◆ Source data ◆
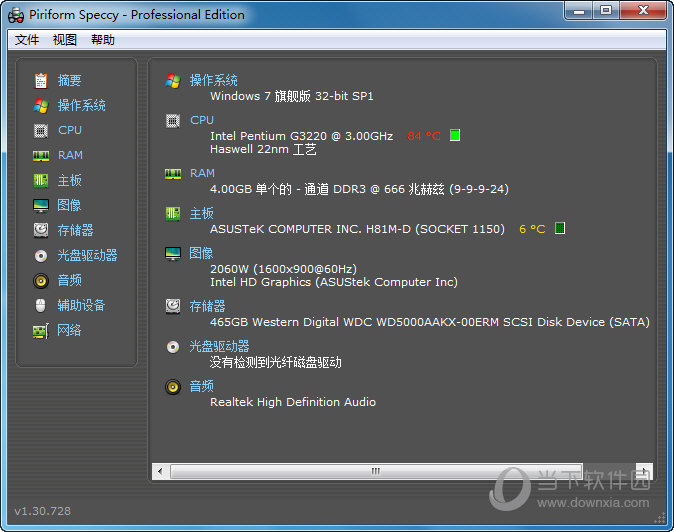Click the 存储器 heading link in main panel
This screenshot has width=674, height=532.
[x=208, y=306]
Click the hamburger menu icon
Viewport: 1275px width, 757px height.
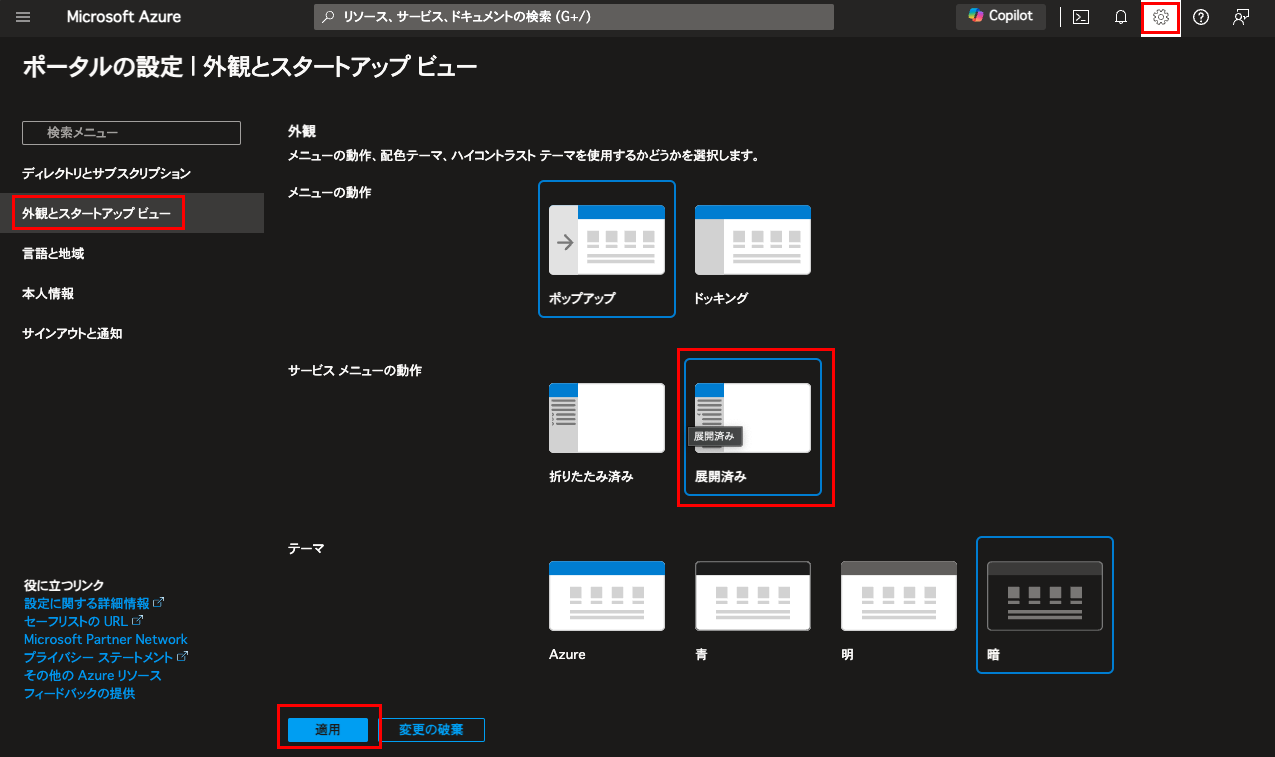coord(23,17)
==
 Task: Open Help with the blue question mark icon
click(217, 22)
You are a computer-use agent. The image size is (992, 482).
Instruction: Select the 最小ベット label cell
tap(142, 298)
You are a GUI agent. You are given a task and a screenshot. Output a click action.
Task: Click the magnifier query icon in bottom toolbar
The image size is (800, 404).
---
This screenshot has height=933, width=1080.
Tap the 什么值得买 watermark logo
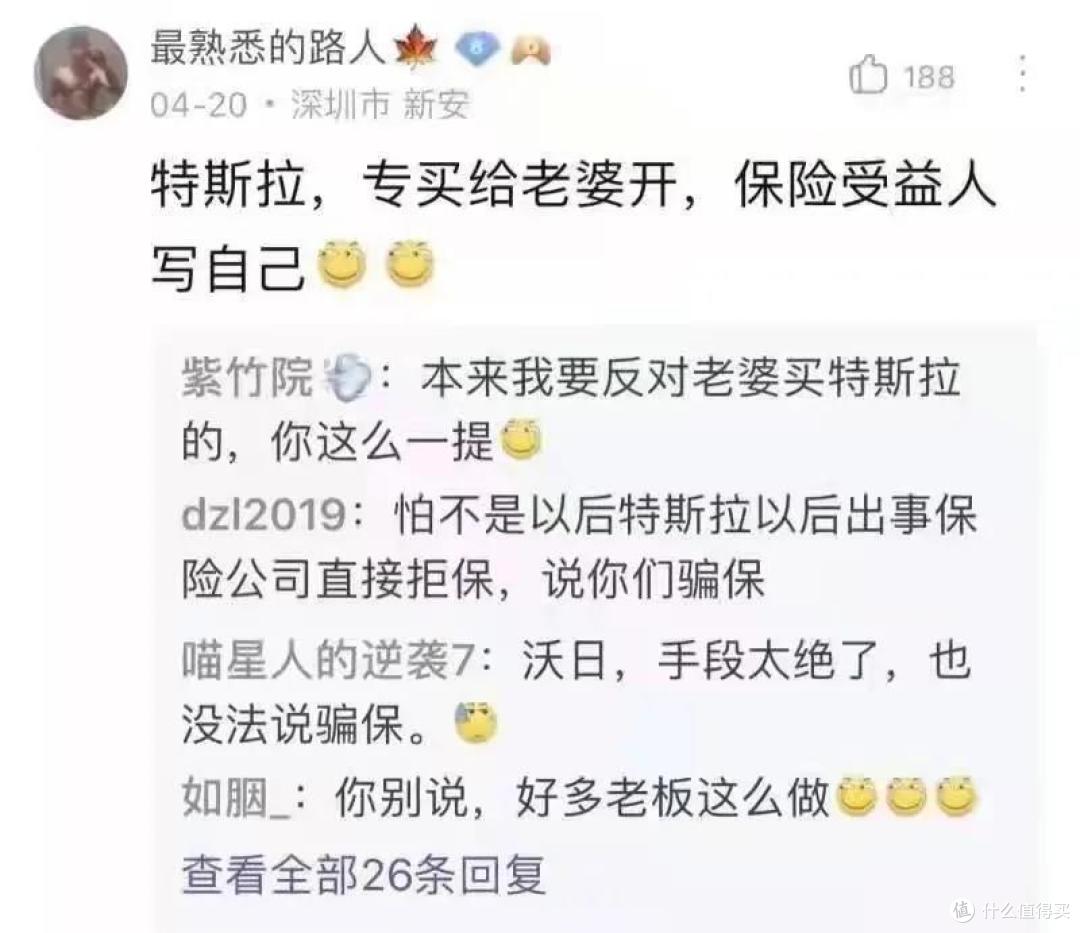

◆ Problem ◆
Every line of the data that includes the word "image" should be copied.

◆ Solution for this problem ◆
You are a computer-use agent. The image size is (992, 482).
The image size is (800, 404).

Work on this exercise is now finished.